- **TUGAS YANG DIKERJAKAN**
[A] Tentukan apakah setiap pernyataan berikut sesuai dengan tulisan tentang ilmu kosong, lalu jawab ya atau tidak disertai kutipan persis dari tulisan yang menjadi penentunya: (i) Dr. Erlina merasakan kesedihan selama lebih dari satu tahun; (ii) Dr. Erlina keluar dari perasaan sedih dengan mengikuti kata emosi; (iii) menurut tulisan itu, hinaan dan cacian akan menimpa kita secara langsung.
[B] Tampilkan secara persis bagian tulisan tentang ilmu kosong yang dimulai dari "Sehingga jika kita" dan diakhiri dengan "kepada pelaku keburukan.".

Oleh : MUHAMMAD PLATO
Sebuah
nasehat diberikan oleh guru saya Dr. Erlina, “saya merasakan bagaimana
beratnya kehilangan orang yang dicintai. Satu tahun lebih perasaan itu terus
membawa suasana sedih. Belajar dari pengalaman itu, saya berhasil keluar dari
perasaan itu dengan tidak mengikuti kata emosi, tetapi mengikuti kata logika.
Jika kita mengikuti emosi maka perasaan sedih, merasa kehilangan selamanya tidak akan
pernah hilang”.
Selanjutnya
Beliau berkata, “kamu harus belajar ilmu kosong. Kita terlahir ke bumi ini,
tidak sebutir debu pun memiliki harta, semuanya adalah titipan. Jiwa kita,
tubuh kita, semua milik Allah. Sekehendak Pemilik lah bagaimana Dia mau
memperlakukan kita. Tidak ada kejadian yang menimpa kita, semuanya akan kembali
kepada pemiliknya. Kita ini sesungguhnya kosong, jika semuanya dikembalikan
kepada pemiliknya”.
Ilmu
kosong yang dimaksud guru saya adalah ilmu pemahaman bahwa kita bukan pemilik.
Sehingga jika kita bukan pemilik, maka apapun yang menimpa kita akan menimpa
kepada pemiliknya yaitu Tuhan. Karena kita bukan pemilik, maka hinaan orang,
cacian, makian, bencana, tidak akan menimpa kita, tetapi akan langsung kepada
Pemiliknya. Hinaan, cacian, makian, seperti melewati lingkaran kosong, tidak
menyentuh apa-apa kecuali sampai kepada Tuhan. Maka keburukan akan kembali
kepada pelaku keburukan.

- **DATA**

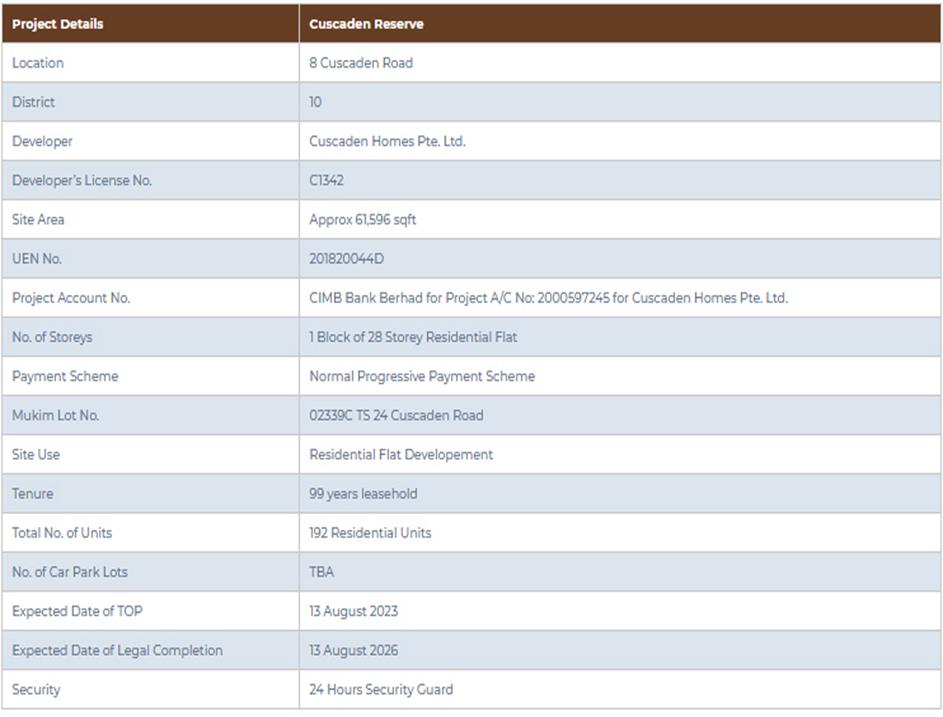Click the 24 Hours Security Guard value
The height and width of the screenshot is (717, 943).
point(381,689)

- **JAWABAN YANG DIHARAPKAN**
[A]
(i) Ya: "Satu tahun lebih perasaan itu terus membawa suasana sedih."
(ii) Tidak: "saya berhasil keluar dari perasaan itu dengan tidak mengikuti kata emosi, tetapi mengikuti kata logika."
(iii) Tidak: "hinaan orang, cacian, makian, bencana, tidak akan menimpa kita, tetapi akan langsung kepada Pemiliknya."

[B]
Sehingga jika kita bukan pemilik, maka apapun yang menimpa kita akan menimpa
kepada pemiliknya yaitu Tuhan. Karena kita bukan pemilik, maka hinaan orang,
cacian, makian, bencana, tidak akan menimpa kita, tetapi akan langsung kepada
Pemiliknya. Hinaan, cacian, makian, seperti melewati lingkaran kosong, tidak
menyentuh apa-apa kecuali sampai kepada Tuhan. Maka keburukan akan kembali
kepada pelaku keburukan.